Arbeitsauftrag A:
Wie viel Prozent der Menschen, denen in Finnland SSRI-Antidepressiva verordnet wurden, nahmen laut dem Text über Antidepressiva fünf Jahre nach der Erstverschreibung noch immer dasselbe Medikament ein?
Arbeitsauftrag B:
Zitieren Sie aus dem Text über Antidepressiva die Passage von „Ärzte wissen demnach, dass“ bis einschließlich „in Deutschland ablesen.“.

Vorliegender Text:

◇ ◇ ◇ ◇

Einmal Antidepressiva, immer Antidepressiva
Unter Ärzten ist es ein geflügeltes Wort: „Einmal Antidepressiva, immer Antidepressiva“. Sie verstehen darunter: Wenn man einem Menschen einmal Antidepressiva verschreibt, so wird er die Medikamente für den Rest seines Lebens einnehmen.
Ärzte wissen demnach, dass bei vielen Patienten eine Abhängigkeit eintritt, wenn sie ihnen Antidepressiva verschreiben.
Tatsächlich kann man die steigende Abhängigkeit auch an der jährlichen Zunahme der Antidepressiva-Verordnung in Deutschland ablesen.
Jedes Jahr kommen neue Patienten hinzu, vielen von ihnen gelingt es nicht, die Tabletten jemals wieder abzusetzen, deshalb steigt jedes Jahr die Verschreibungsmenge der Antidepressiva. Für die Anbieter der Medikamente ist das natürlich sehr lohnenswert.
Ein wichtiger Punkt der den Herstellern der Medikamente in die Hände spielt ist die verzögerte Absetzproblematik.
Die verzögerte Absetzproblematik bedeutet: Die Patienten setzen ihre Medikamente innerhalb von drei Wochen oder zwei Monaten ab. Anfänglich geht es den Patienten dabei sogar kurzzeitig besser als zuvor, da sich ein anderes Körpergefühl einstellt – aber wenige Wochen später setzt ein körperlicher Ausnahmezustand ein, der alles in den Schatten stellt, was der Patient zuvor erlebt hat. Die Folge: Die Medikamente werden erneut angesetzt (der Depressionskreislauf).
Der dänische Arzt Peter Gøtzsche erhielt unlängst Einblick in die Verschreibungshäufigkeit von Menschen, denen in Finnland SSRI-Antidepressiva verordnet wurden. Knapp 45 Prozent von Ihnen nahmen auch fünf Jahre nach der Erstverschreibung noch immer dasselbe Medikament ein (Peter Gøtzsche, Tödliche Psychopharmaka S. 264 oder in dieser Präsentation auf dem Slide S.19). Das bedeutet: 45 Prozent der Menschen, denen ein Mal Antidepressiva verschrieben wurde, ist es auch nach fünf Jahren nicht gelungen, von dem Mittel loszukommen … das ist so dramatisch, dass man es noch ein drittes Mal hintereinander aufschreiben könnte … verbunden mit der Bitte an die gesetzlichen Krankenkassen AOK, TK, DAK und Barmer doch mal die eigenen Datenbestände zu prüfen: Haben wir in Deutschland eine ähnliche Situation?
Eine lebenslange Einnahme von SSRI-Antidepressiva bedeutet für die Patienten häufig, sie müssen für den Rest ihres Lebens auf ein funktionierendes Sexualleben verzichten. Später kommen möglicherweise Herzprobleme dazu oder Wechselwirkungen mit anderen Medikamenten.

◇ ◇ ◇ ◇

Datensätze:
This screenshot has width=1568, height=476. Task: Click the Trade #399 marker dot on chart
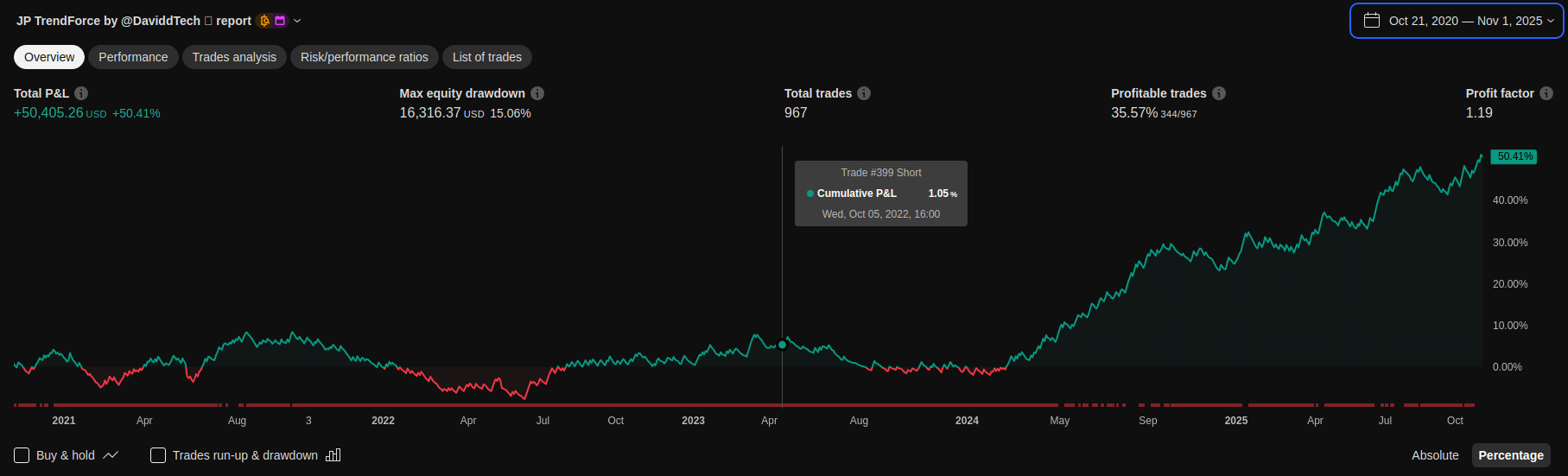tap(783, 345)
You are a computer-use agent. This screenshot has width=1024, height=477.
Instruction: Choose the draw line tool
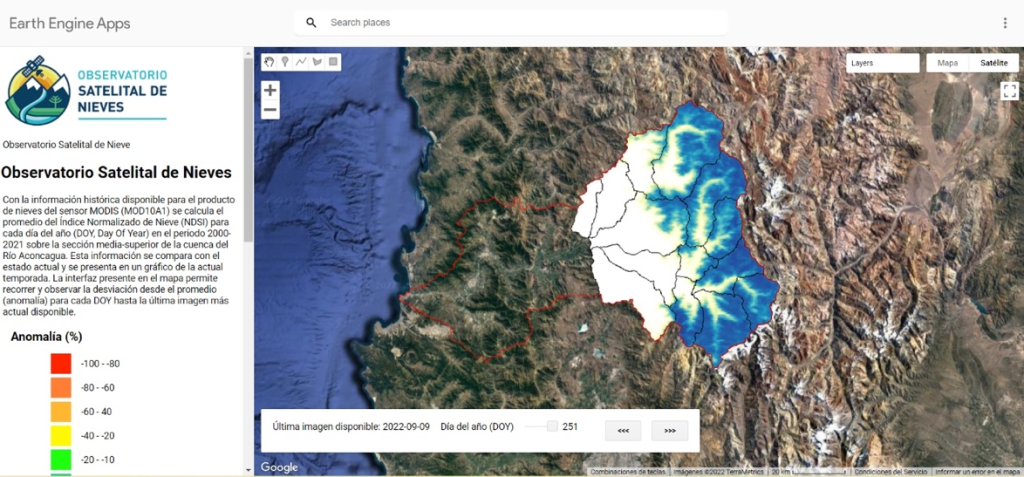coord(301,62)
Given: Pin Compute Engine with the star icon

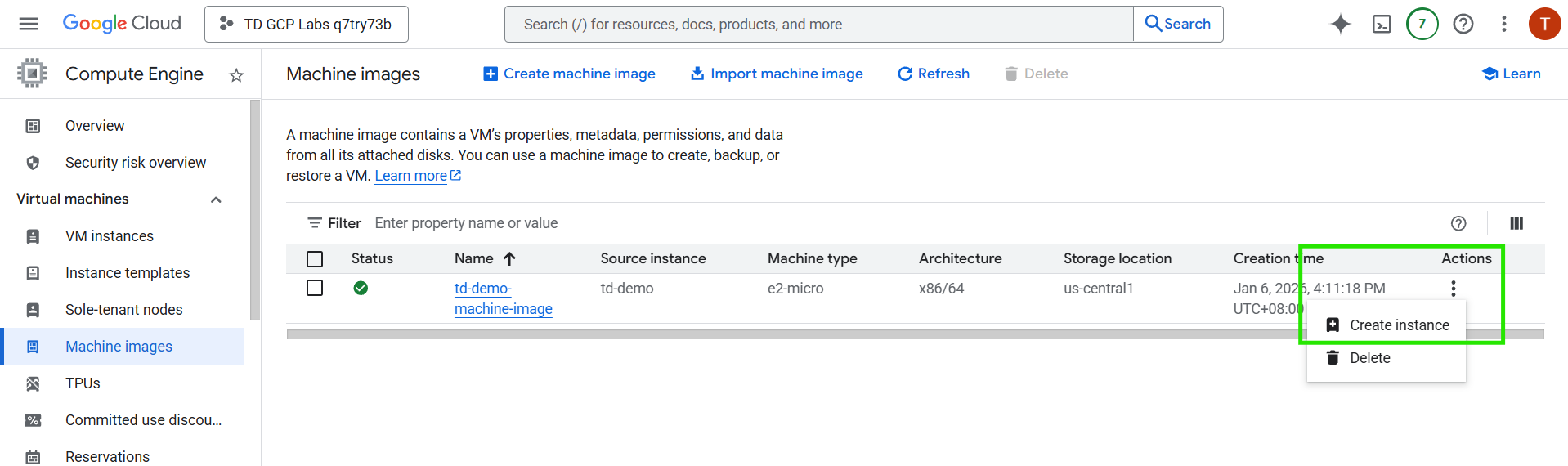Looking at the screenshot, I should click(236, 75).
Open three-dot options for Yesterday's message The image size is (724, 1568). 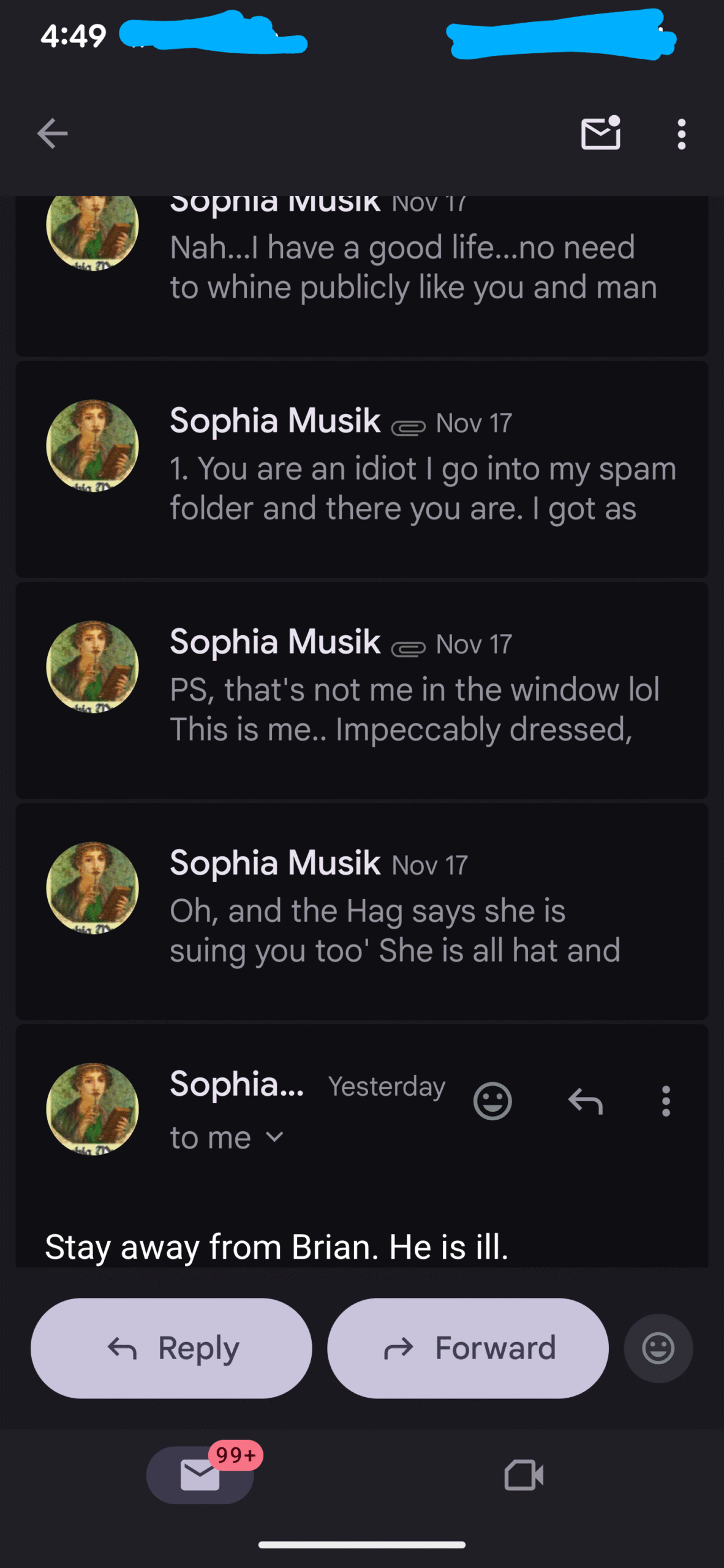(x=666, y=1101)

◇ ◇ ◇ ◇

Ergebnis A:
Knapp 45 Prozent.

Ergebnis B:
Ärzte wissen demnach, dass bei vielen Patienten eine Abhängigkeit eintritt, wenn sie ihnen Antidepressiva verschreiben.
Tatsächlich kann man die steigende Abhängigkeit auch an der jährlichen Zunahme der Antidepressiva-Verordnung in Deutschland ablesen.